PASSAGE FOR REVIEW:
•••••

EmeraldNow this may seem a small example of villainy in a time when wars abound and bad people are continually doing bad things. And I suppose it is. But I have always believed that inequality at any level should be challenged and therefore I have nominated myself to this role of advocate for a jewel that cannot (and should not have to) speak for itself.

I cannot comprehend why emeralds are so often overlooked when one is shopping for jewellery. Rubies, of course, are red which we all know is the colour of whores, so why anyone would buy one of those is beyond my comprehension. Sapphires are a dime a dozen. Amethysts are pretty but I’m afraid have just too many new age connotations. Pearls are disgusting—do you know how they are created? I am not going to even pretend that an opal is precious, now that’s just silly talk. And I bet you’ve never even heard of a spinel, have you? Diamonds get serious press coverage, what with their inclusion into a deck of cards and their support from Miss Elizabeth Taylor. However, need I remind you that having violet eyes does not automatically qualify one as an expert in gems? Surely, something as important as a jewellery purchase should not be influenced by some celebrity’s opinion. Besides Leonardo DiCaprio once told me that there are some pretty dodgy dealings behind the diamond trade. What’s the worst that could happen when purchasing an emerald—a leprechaun might get his wings?

•••••

COMPLETE THE FOLLOWING:
[a] Rewrite the paragraph of the passage on emeralds above that begins "I cannot comprehend why emeralds" as a short bulleted list, one point per gem, keeping each objection the writer raises.
[b] Answer these questions using the passage on emeralds above, one line per answer:
(i) What role has the writer nominated themselves to?
(ii) Which two things does the passage credit with giving diamonds press coverage?
(iii) Who does the writer say mentioned dodgy dealings behind the diamond trade?

•••••

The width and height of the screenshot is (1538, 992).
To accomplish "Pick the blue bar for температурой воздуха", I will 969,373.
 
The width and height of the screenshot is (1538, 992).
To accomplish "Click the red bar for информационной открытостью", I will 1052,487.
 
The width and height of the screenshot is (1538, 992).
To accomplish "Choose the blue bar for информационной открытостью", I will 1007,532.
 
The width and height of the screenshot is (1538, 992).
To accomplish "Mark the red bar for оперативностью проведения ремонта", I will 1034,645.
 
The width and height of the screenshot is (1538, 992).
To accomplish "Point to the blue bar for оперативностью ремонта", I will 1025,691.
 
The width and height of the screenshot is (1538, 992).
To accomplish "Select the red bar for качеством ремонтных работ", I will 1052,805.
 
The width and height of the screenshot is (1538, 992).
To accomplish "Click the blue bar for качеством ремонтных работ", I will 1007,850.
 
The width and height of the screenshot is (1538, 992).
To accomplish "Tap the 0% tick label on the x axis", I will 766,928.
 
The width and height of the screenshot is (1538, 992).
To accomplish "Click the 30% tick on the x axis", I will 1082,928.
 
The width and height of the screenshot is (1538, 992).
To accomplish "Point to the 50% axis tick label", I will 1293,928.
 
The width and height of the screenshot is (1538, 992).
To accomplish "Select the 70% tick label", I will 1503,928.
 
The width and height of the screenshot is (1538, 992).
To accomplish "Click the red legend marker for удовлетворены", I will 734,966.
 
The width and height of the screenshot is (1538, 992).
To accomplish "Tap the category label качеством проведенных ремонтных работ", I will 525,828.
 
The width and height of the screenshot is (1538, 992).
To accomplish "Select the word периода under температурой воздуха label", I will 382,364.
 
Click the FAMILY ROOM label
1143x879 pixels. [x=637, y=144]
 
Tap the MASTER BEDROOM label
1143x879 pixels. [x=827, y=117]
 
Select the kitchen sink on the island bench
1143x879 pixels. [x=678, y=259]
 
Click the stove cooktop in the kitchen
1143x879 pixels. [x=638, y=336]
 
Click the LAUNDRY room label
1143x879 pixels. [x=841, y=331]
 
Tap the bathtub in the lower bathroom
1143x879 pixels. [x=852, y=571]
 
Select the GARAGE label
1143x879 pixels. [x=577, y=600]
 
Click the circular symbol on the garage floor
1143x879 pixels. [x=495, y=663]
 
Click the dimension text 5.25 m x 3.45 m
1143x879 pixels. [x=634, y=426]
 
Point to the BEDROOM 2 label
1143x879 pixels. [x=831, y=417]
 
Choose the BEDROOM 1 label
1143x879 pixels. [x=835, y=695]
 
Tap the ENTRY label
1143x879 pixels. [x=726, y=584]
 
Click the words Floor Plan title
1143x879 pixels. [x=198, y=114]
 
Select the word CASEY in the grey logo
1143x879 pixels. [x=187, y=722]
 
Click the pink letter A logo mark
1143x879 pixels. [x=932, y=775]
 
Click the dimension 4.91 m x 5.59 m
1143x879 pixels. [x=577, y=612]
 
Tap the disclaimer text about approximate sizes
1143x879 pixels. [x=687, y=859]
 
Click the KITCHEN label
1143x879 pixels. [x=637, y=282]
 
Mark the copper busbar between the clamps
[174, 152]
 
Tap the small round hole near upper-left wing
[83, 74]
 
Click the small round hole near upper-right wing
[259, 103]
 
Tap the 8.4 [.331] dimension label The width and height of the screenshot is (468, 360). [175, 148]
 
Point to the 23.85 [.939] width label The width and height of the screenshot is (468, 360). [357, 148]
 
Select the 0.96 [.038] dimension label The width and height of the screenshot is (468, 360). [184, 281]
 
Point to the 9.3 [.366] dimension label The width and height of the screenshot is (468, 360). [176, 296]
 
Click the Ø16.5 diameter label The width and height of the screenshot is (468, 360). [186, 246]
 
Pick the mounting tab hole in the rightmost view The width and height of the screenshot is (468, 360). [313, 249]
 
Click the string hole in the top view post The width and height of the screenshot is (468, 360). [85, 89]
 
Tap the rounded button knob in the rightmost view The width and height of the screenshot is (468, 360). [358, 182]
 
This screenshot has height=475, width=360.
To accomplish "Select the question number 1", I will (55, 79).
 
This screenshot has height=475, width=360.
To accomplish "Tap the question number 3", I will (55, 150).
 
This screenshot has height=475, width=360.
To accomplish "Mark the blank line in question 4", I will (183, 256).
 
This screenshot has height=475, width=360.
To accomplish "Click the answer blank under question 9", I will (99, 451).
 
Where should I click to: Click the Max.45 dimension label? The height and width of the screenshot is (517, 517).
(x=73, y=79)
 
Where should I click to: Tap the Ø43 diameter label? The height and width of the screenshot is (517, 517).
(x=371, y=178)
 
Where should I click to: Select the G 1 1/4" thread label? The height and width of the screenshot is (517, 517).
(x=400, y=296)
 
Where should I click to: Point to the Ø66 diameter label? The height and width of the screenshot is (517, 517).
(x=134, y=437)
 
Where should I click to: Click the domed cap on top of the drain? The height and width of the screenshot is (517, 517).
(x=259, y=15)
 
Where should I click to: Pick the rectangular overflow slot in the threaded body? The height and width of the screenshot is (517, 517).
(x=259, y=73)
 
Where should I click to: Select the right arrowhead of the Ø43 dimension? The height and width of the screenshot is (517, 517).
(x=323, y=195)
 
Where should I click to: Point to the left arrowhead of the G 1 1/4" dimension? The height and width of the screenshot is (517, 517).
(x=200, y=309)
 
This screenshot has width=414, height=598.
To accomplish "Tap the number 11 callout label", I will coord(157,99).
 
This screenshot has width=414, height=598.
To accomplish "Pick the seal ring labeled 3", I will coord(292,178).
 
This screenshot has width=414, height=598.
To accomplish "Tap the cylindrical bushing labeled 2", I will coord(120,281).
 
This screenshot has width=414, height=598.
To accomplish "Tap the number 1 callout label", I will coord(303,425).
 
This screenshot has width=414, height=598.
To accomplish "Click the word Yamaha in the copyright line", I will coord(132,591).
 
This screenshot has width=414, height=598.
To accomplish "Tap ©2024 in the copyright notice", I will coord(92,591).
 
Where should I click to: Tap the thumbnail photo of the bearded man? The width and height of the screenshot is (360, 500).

•••••

SOLUTIONS TO EACH TASK:
[a]
- Emeralds: often overlooked by jewelry shoppers, which the writer cannot understand.
- Rubies: red, called "the colour of whores," so not worth buying.
- Sapphires: "a dime a dozen."
- Amethysts: pretty but carry too many new age connotations.
- Pearls: disgusting, given how they are created.
- Opals: not precious at all.
- Spinels: probably unheard of.
- Diamonds: get heavy press through a deck of cards and Miss Elizabeth Taylor's support, but a celebrity's opinion should not guide a purchase, and Leonardo DiCaprio reportedly told the writer of dodgy dealings in the diamond trade.

[b]
(i) Advocate for a jewel that cannot, and should not have to, speak for itself.
(ii) Their inclusion in a deck of cards and the support of Miss Elizabeth Taylor.
(iii) Leonardo DiCaprio.